** What the task requires **
Having found the line containing "Image resolution: width=1344" in the data below, reproduce that line and each one after it to the end, exactly, and include nothing else.

** Records for the exercise **
☆ ☆ ☆

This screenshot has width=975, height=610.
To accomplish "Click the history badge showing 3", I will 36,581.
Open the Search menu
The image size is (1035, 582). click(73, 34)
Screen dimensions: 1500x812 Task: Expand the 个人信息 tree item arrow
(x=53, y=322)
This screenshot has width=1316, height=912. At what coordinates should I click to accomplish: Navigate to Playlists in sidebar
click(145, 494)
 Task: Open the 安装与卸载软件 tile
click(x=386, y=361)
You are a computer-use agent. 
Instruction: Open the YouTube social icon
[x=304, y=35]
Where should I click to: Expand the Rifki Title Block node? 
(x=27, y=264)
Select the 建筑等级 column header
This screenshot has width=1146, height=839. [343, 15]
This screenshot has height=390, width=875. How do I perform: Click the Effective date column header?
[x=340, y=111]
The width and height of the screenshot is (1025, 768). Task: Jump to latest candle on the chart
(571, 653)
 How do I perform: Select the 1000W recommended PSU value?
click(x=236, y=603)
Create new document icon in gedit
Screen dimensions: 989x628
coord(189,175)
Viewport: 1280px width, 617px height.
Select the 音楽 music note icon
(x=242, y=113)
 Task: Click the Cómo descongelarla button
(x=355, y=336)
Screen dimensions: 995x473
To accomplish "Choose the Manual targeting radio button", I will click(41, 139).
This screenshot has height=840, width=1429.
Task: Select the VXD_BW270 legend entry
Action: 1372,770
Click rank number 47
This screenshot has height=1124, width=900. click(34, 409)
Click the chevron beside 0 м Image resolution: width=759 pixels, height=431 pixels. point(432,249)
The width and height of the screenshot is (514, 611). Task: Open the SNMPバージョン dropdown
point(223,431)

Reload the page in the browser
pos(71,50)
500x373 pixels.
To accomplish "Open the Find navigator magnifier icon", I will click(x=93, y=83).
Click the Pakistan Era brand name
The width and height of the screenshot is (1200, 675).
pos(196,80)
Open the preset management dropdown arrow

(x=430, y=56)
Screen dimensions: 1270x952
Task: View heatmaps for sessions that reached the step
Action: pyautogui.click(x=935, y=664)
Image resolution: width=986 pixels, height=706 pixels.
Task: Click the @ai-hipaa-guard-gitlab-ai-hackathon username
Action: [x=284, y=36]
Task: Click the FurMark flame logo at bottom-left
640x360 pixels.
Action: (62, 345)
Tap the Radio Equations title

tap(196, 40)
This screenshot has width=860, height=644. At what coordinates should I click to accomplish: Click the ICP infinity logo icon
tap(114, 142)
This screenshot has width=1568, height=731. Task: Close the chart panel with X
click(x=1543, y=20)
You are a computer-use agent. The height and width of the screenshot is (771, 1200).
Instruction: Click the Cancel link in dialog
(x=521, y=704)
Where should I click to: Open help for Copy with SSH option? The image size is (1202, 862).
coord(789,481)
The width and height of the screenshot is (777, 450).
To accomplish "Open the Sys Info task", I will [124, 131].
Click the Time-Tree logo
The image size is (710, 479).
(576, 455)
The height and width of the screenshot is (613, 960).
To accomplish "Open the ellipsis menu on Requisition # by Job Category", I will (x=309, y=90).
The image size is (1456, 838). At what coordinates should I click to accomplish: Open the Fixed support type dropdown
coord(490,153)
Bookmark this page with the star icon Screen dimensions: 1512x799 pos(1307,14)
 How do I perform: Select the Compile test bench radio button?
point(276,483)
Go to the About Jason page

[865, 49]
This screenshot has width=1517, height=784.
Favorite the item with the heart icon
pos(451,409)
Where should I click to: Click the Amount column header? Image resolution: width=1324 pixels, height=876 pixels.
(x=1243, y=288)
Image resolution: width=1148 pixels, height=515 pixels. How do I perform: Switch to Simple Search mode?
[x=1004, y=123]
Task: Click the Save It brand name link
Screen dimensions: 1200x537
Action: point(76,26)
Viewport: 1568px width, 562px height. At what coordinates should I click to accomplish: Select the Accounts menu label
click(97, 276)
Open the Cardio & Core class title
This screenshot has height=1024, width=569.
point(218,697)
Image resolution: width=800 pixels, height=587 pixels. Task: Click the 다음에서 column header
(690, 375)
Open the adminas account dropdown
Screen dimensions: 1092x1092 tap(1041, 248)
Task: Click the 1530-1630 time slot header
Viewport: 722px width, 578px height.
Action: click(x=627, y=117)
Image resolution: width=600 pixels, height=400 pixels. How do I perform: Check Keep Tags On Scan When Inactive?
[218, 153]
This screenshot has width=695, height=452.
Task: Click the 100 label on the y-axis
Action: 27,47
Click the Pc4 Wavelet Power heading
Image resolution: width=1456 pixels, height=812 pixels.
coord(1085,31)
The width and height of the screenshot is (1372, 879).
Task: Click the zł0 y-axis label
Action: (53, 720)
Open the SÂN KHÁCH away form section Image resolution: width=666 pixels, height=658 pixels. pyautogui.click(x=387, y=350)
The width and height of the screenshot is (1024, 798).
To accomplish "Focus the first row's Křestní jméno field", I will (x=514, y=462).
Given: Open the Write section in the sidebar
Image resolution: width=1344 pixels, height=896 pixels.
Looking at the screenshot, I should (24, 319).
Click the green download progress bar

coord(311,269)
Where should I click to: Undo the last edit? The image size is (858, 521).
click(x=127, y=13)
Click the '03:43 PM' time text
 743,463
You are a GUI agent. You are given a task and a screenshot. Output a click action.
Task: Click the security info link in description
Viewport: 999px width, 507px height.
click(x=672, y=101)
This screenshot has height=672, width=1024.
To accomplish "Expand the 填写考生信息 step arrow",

☆ ☆ ☆

** Finished exercise **
Image resolution: width=1344 pixels, height=896 pixels.
Looking at the screenshot, I should (24, 319).
Click the green download progress bar

coord(311,269)
Where should I click to: Undo the last edit? The image size is (858, 521).
click(x=127, y=13)
Click the '03:43 PM' time text
 743,463
You are a GUI agent. You are given a task and a screenshot. Output a click action.
Task: Click the security info link in description
Viewport: 999px width, 507px height.
click(x=672, y=101)
This screenshot has height=672, width=1024.
To accomplish "Expand the 填写考生信息 step arrow",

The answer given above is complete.